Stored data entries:
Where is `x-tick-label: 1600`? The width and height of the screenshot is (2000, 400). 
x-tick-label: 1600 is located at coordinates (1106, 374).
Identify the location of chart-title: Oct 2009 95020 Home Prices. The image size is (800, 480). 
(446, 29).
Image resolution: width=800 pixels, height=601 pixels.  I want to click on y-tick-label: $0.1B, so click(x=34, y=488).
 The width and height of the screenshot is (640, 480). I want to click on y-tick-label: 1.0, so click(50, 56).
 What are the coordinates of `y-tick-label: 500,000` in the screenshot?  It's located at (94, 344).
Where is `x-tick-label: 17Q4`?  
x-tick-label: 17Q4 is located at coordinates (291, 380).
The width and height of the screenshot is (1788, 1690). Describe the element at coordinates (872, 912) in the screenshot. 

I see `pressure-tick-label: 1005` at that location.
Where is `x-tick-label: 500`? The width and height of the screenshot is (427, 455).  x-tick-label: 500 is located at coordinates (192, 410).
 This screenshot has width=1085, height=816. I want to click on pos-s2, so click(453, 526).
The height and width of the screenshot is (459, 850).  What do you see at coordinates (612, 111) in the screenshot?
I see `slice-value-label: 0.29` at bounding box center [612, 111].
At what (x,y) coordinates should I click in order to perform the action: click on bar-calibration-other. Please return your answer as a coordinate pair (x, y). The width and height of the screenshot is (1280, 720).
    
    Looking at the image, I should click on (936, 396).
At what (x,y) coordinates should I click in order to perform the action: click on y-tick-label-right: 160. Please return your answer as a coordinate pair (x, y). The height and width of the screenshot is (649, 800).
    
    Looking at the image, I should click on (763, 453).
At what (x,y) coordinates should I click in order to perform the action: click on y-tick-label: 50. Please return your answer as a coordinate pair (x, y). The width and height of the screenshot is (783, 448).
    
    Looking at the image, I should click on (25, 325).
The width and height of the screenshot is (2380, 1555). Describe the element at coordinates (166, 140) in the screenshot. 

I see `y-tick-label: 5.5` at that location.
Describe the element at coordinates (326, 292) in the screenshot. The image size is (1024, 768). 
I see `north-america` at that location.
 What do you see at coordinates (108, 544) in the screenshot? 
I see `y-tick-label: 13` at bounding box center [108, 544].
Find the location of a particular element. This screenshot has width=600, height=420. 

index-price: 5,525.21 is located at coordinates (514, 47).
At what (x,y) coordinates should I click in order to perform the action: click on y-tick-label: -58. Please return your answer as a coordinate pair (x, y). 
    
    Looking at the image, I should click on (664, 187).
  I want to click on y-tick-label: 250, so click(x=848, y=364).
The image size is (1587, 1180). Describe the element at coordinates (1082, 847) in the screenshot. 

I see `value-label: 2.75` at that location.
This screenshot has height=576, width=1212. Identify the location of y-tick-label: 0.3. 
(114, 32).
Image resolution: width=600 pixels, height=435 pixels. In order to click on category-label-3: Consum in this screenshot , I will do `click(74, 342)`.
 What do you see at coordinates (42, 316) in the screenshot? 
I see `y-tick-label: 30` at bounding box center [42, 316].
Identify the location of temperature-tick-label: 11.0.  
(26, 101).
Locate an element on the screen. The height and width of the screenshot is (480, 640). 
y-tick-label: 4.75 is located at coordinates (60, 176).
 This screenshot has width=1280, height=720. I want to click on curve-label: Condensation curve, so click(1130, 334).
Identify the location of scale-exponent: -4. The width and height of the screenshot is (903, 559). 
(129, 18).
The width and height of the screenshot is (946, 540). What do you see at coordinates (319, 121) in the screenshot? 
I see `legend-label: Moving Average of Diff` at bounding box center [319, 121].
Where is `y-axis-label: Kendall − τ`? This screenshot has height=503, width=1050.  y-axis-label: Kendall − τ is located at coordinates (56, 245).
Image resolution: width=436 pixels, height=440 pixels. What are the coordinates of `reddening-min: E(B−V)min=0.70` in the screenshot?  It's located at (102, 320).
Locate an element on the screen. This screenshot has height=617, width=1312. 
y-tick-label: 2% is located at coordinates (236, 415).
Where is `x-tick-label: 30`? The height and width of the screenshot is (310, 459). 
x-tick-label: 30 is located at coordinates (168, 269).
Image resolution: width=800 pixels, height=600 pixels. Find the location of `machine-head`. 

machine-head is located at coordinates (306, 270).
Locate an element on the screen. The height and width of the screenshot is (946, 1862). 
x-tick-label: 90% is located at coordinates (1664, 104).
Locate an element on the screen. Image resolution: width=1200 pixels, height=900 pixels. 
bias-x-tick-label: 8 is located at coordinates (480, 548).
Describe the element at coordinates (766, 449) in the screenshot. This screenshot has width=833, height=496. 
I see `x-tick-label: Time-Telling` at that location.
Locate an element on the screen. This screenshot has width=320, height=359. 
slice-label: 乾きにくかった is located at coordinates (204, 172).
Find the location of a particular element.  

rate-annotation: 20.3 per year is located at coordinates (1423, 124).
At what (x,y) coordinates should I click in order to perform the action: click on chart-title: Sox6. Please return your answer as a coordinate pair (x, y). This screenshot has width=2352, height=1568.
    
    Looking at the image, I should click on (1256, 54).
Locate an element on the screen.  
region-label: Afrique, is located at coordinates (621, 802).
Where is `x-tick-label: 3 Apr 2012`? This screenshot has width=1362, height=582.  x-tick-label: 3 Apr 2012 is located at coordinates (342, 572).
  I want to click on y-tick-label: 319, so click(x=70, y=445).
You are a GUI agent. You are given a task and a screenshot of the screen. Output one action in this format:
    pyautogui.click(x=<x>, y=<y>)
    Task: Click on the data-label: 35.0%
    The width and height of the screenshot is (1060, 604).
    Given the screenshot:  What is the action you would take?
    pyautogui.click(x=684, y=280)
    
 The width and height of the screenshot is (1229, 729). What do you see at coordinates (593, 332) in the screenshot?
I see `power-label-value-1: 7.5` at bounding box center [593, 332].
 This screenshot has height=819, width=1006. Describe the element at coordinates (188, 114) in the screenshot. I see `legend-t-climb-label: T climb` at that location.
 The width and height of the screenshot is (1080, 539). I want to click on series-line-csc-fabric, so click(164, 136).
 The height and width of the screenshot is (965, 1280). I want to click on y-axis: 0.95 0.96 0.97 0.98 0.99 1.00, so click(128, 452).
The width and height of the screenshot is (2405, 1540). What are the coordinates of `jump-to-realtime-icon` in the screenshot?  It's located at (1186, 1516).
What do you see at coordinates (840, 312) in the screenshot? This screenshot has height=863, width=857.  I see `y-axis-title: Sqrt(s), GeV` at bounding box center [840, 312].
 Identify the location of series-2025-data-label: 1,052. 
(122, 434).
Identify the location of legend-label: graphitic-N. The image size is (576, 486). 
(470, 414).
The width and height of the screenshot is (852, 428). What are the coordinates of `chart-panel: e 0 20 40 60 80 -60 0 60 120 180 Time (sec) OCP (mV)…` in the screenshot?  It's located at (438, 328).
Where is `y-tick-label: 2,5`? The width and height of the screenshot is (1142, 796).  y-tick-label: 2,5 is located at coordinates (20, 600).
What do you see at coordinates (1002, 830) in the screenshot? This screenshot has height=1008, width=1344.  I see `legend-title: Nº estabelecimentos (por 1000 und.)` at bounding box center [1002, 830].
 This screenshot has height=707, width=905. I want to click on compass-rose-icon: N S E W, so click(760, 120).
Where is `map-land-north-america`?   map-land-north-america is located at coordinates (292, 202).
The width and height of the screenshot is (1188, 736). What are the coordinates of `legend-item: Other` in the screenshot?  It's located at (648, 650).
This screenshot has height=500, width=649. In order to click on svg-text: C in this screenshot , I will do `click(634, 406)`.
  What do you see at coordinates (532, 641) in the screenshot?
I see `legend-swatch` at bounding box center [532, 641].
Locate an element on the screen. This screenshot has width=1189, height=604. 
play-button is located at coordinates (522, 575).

■ **Exercise**
Rewrite the listing with every occurrence of "Please return your answer as a coordinate pair" swapped for "Give your answer as an (x, y) pair", keeping all other text the same.

■ **Solution to this exercise**
Where is `x-tick-label: 1600`? The width and height of the screenshot is (2000, 400). 
x-tick-label: 1600 is located at coordinates (1106, 374).
Identify the location of chart-title: Oct 2009 95020 Home Prices. The image size is (800, 480). 
(446, 29).
Image resolution: width=800 pixels, height=601 pixels.  I want to click on y-tick-label: $0.1B, so click(x=34, y=488).
 The width and height of the screenshot is (640, 480). I want to click on y-tick-label: 1.0, so click(50, 56).
 What are the coordinates of `y-tick-label: 500,000` in the screenshot?  It's located at (94, 344).
Where is `x-tick-label: 17Q4`?  
x-tick-label: 17Q4 is located at coordinates (291, 380).
The width and height of the screenshot is (1788, 1690). Describe the element at coordinates (872, 912) in the screenshot. 

I see `pressure-tick-label: 1005` at that location.
Where is `x-tick-label: 500`? The width and height of the screenshot is (427, 455).  x-tick-label: 500 is located at coordinates (192, 410).
 This screenshot has width=1085, height=816. I want to click on pos-s2, so click(453, 526).
The height and width of the screenshot is (459, 850).  What do you see at coordinates (612, 111) in the screenshot?
I see `slice-value-label: 0.29` at bounding box center [612, 111].
At what (x,y) coordinates should I click in order to perform the action: click on bar-calibration-other. Give your answer as an (x, y) pair (x, y). The width and height of the screenshot is (1280, 720).
    
    Looking at the image, I should click on (936, 396).
At what (x,y) coordinates should I click in order to perform the action: click on y-tick-label-right: 160. Give your answer as an (x, y) pair (x, y). The height and width of the screenshot is (649, 800).
    
    Looking at the image, I should click on (763, 453).
At what (x,y) coordinates should I click in order to perform the action: click on y-tick-label: 50. Give your answer as an (x, y) pair (x, y). The width and height of the screenshot is (783, 448).
    
    Looking at the image, I should click on (25, 325).
The width and height of the screenshot is (2380, 1555). Describe the element at coordinates (166, 140) in the screenshot. 

I see `y-tick-label: 5.5` at that location.
Describe the element at coordinates (326, 292) in the screenshot. The image size is (1024, 768). 
I see `north-america` at that location.
 What do you see at coordinates (108, 544) in the screenshot? 
I see `y-tick-label: 13` at bounding box center [108, 544].
Find the location of a particular element. This screenshot has width=600, height=420. 

index-price: 5,525.21 is located at coordinates (514, 47).
At what (x,y) coordinates should I click in order to perform the action: click on y-tick-label: -58. Give your answer as an (x, y) pair (x, y). 
    
    Looking at the image, I should click on (664, 187).
  I want to click on y-tick-label: 250, so click(x=848, y=364).
The image size is (1587, 1180). Describe the element at coordinates (1082, 847) in the screenshot. 

I see `value-label: 2.75` at that location.
This screenshot has height=576, width=1212. Identify the location of y-tick-label: 0.3. 
(114, 32).
Image resolution: width=600 pixels, height=435 pixels. In order to click on category-label-3: Consum in this screenshot , I will do `click(74, 342)`.
 What do you see at coordinates (42, 316) in the screenshot? 
I see `y-tick-label: 30` at bounding box center [42, 316].
Identify the location of temperature-tick-label: 11.0.  
(26, 101).
Locate an element on the screen. The height and width of the screenshot is (480, 640). 
y-tick-label: 4.75 is located at coordinates (60, 176).
 This screenshot has width=1280, height=720. I want to click on curve-label: Condensation curve, so click(1130, 334).
Identify the location of scale-exponent: -4. The width and height of the screenshot is (903, 559). 
(129, 18).
The width and height of the screenshot is (946, 540). What do you see at coordinates (319, 121) in the screenshot? 
I see `legend-label: Moving Average of Diff` at bounding box center [319, 121].
Where is `y-axis-label: Kendall − τ`? This screenshot has height=503, width=1050.  y-axis-label: Kendall − τ is located at coordinates (56, 245).
Image resolution: width=436 pixels, height=440 pixels. What are the coordinates of `reddening-min: E(B−V)min=0.70` in the screenshot?  It's located at (102, 320).
Locate an element on the screen. This screenshot has height=617, width=1312. 
y-tick-label: 2% is located at coordinates (236, 415).
Where is `x-tick-label: 30`? The height and width of the screenshot is (310, 459). 
x-tick-label: 30 is located at coordinates (168, 269).
Image resolution: width=800 pixels, height=600 pixels. Find the location of `machine-head`. 

machine-head is located at coordinates (306, 270).
Locate an element on the screen. The height and width of the screenshot is (946, 1862). 
x-tick-label: 90% is located at coordinates (1664, 104).
Locate an element on the screen. Image resolution: width=1200 pixels, height=900 pixels. 
bias-x-tick-label: 8 is located at coordinates (480, 548).
Describe the element at coordinates (766, 449) in the screenshot. This screenshot has width=833, height=496. 
I see `x-tick-label: Time-Telling` at that location.
Locate an element on the screen. This screenshot has width=320, height=359. 
slice-label: 乾きにくかった is located at coordinates (204, 172).
Find the location of a particular element.  

rate-annotation: 20.3 per year is located at coordinates (1423, 124).
At what (x,y) coordinates should I click in order to perform the action: click on chart-title: Sox6. Give your answer as an (x, y) pair (x, y). This screenshot has width=2352, height=1568.
    
    Looking at the image, I should click on (1256, 54).
Locate an element on the screen.  
region-label: Afrique, is located at coordinates (621, 802).
Where is `x-tick-label: 3 Apr 2012`? This screenshot has width=1362, height=582.  x-tick-label: 3 Apr 2012 is located at coordinates (342, 572).
  I want to click on y-tick-label: 319, so click(x=70, y=445).
You are a GUI agent. You are given a task and a screenshot of the screen. Output one action in this format:
    pyautogui.click(x=<x>, y=<y>)
    Task: Click on the data-label: 35.0%
    The width and height of the screenshot is (1060, 604).
    Given the screenshot:  What is the action you would take?
    pyautogui.click(x=684, y=280)
    
 The width and height of the screenshot is (1229, 729). What do you see at coordinates (593, 332) in the screenshot?
I see `power-label-value-1: 7.5` at bounding box center [593, 332].
 This screenshot has height=819, width=1006. Describe the element at coordinates (188, 114) in the screenshot. I see `legend-t-climb-label: T climb` at that location.
 The width and height of the screenshot is (1080, 539). I want to click on series-line-csc-fabric, so click(164, 136).
 The height and width of the screenshot is (965, 1280). I want to click on y-axis: 0.95 0.96 0.97 0.98 0.99 1.00, so click(128, 452).
The width and height of the screenshot is (2405, 1540). What are the coordinates of `jump-to-realtime-icon` in the screenshot?  It's located at (1186, 1516).
What do you see at coordinates (840, 312) in the screenshot? This screenshot has height=863, width=857.  I see `y-axis-title: Sqrt(s), GeV` at bounding box center [840, 312].
 Identify the location of series-2025-data-label: 1,052. 
(122, 434).
Identify the location of legend-label: graphitic-N. The image size is (576, 486). 
(470, 414).
The width and height of the screenshot is (852, 428). What are the coordinates of `chart-panel: e 0 20 40 60 80 -60 0 60 120 180 Time (sec) OCP (mV)…` in the screenshot?  It's located at (438, 328).
Where is `y-tick-label: 2,5`? The width and height of the screenshot is (1142, 796).  y-tick-label: 2,5 is located at coordinates (20, 600).
What do you see at coordinates (1002, 830) in the screenshot? This screenshot has height=1008, width=1344.  I see `legend-title: Nº estabelecimentos (por 1000 und.)` at bounding box center [1002, 830].
 This screenshot has height=707, width=905. I want to click on compass-rose-icon: N S E W, so click(760, 120).
Where is `map-land-north-america`?   map-land-north-america is located at coordinates (292, 202).
The width and height of the screenshot is (1188, 736). What are the coordinates of `legend-item: Other` in the screenshot?  It's located at (648, 650).
This screenshot has height=500, width=649. In order to click on svg-text: C in this screenshot , I will do `click(634, 406)`.
  What do you see at coordinates (532, 641) in the screenshot?
I see `legend-swatch` at bounding box center [532, 641].
Locate an element on the screen. This screenshot has width=1189, height=604. 
play-button is located at coordinates (522, 575).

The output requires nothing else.